Your assignment: Below is a listing. Set down exactly the lines from the one containing "Image resolution: width=338, height=2576." through the one containing "Editais (117, 1449)", both ends included, and leave out the rest.

Exercise input:
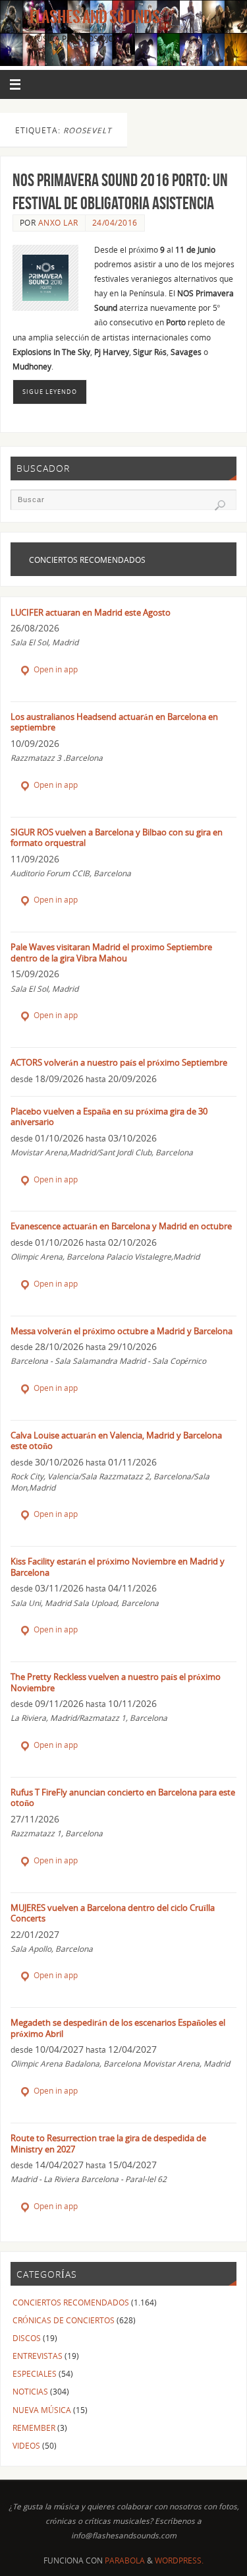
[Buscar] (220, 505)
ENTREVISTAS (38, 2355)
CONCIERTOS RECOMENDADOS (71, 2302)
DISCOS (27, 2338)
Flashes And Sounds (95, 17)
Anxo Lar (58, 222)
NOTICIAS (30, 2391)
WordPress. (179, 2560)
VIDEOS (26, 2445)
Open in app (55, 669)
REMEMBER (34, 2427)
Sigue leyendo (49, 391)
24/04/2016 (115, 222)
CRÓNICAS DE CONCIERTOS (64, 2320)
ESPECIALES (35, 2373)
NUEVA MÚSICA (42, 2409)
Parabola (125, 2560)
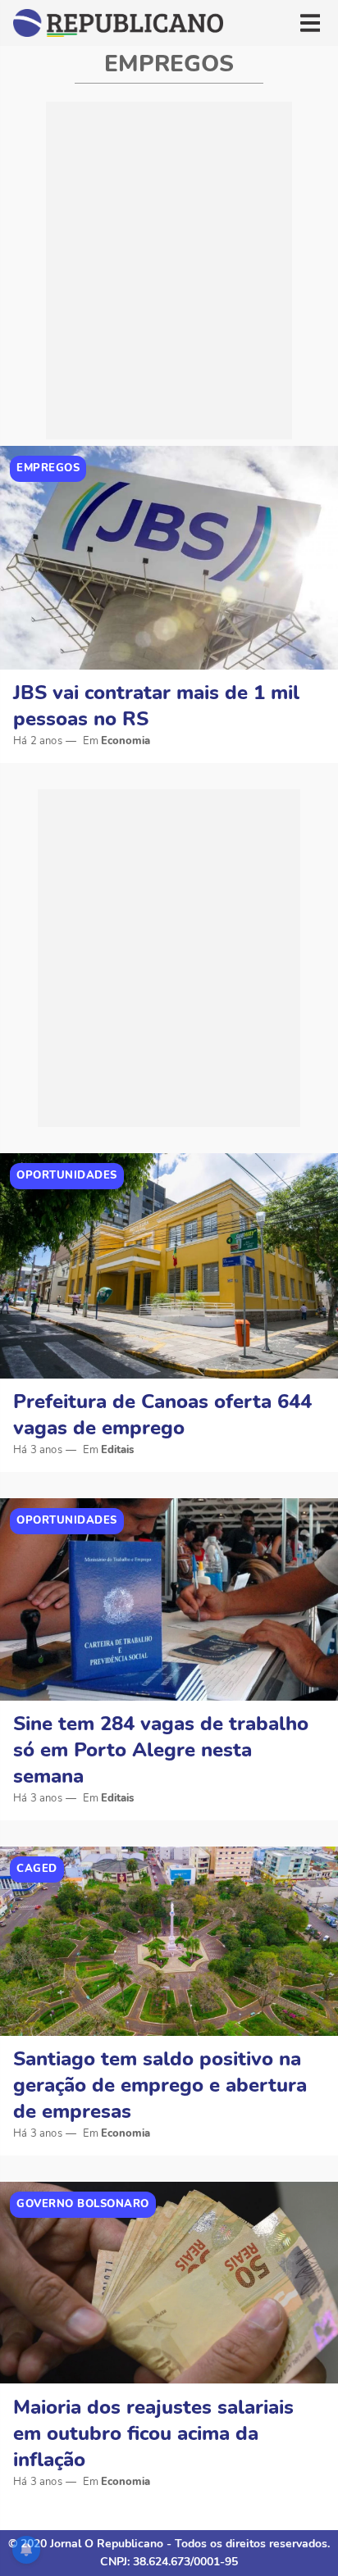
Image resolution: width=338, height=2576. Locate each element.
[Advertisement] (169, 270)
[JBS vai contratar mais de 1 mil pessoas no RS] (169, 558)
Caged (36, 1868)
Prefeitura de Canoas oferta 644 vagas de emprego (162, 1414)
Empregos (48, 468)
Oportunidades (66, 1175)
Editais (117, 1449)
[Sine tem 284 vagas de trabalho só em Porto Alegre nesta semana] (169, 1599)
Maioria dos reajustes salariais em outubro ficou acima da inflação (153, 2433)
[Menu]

--

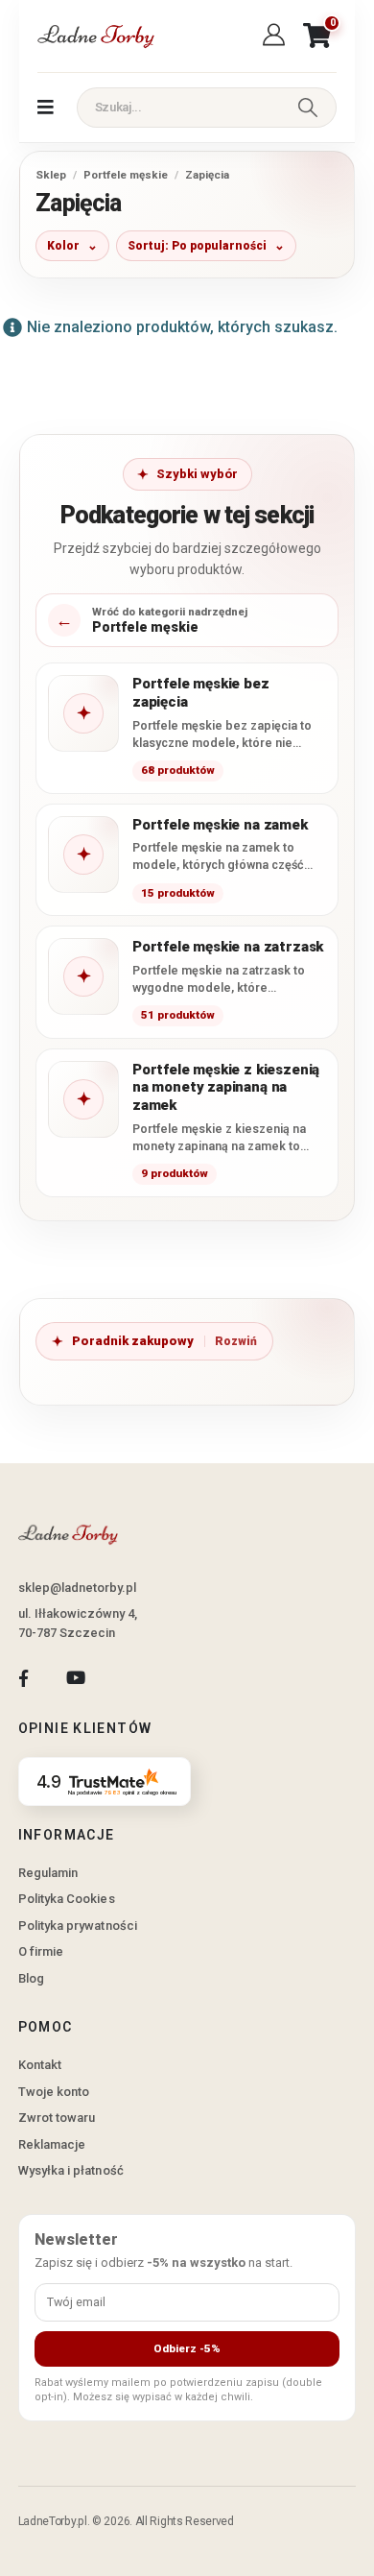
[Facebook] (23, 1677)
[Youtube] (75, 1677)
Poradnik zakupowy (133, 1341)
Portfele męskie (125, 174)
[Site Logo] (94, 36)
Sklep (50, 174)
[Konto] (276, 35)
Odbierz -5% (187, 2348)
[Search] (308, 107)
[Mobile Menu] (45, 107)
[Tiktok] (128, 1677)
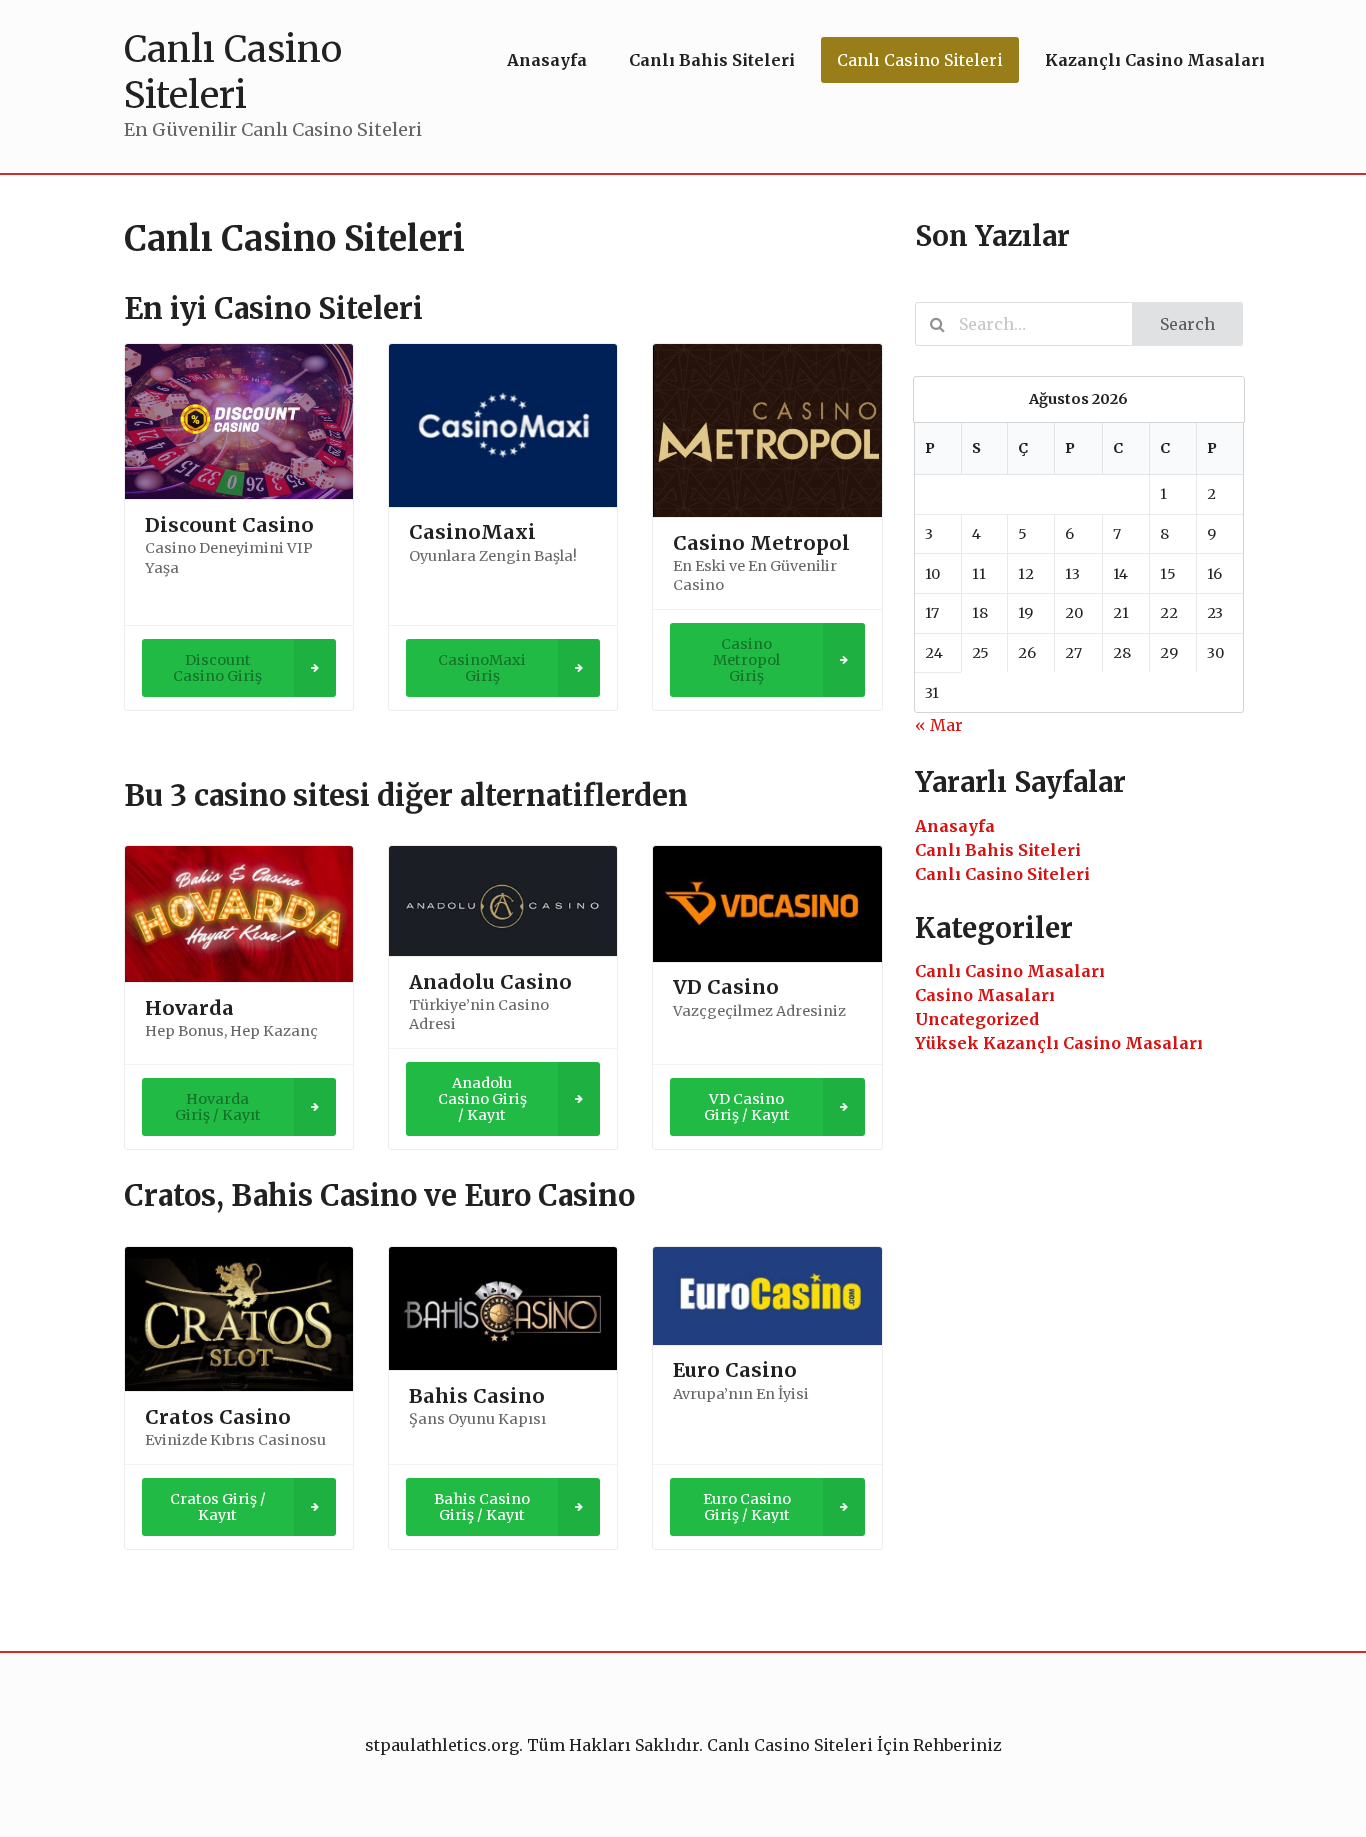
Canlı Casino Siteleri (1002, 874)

The completed task:
Image resolution: width=338, height=2576. Locate each element.
[Advertisement] (169, 270)
[JBS vai contratar mais de 1 mil pessoas no RS] (169, 558)
Caged (36, 1868)
Prefeitura de Canoas oferta 644 vagas de emprego (162, 1414)
Empregos (48, 468)
Oportunidades (66, 1175)
Editais (117, 1449)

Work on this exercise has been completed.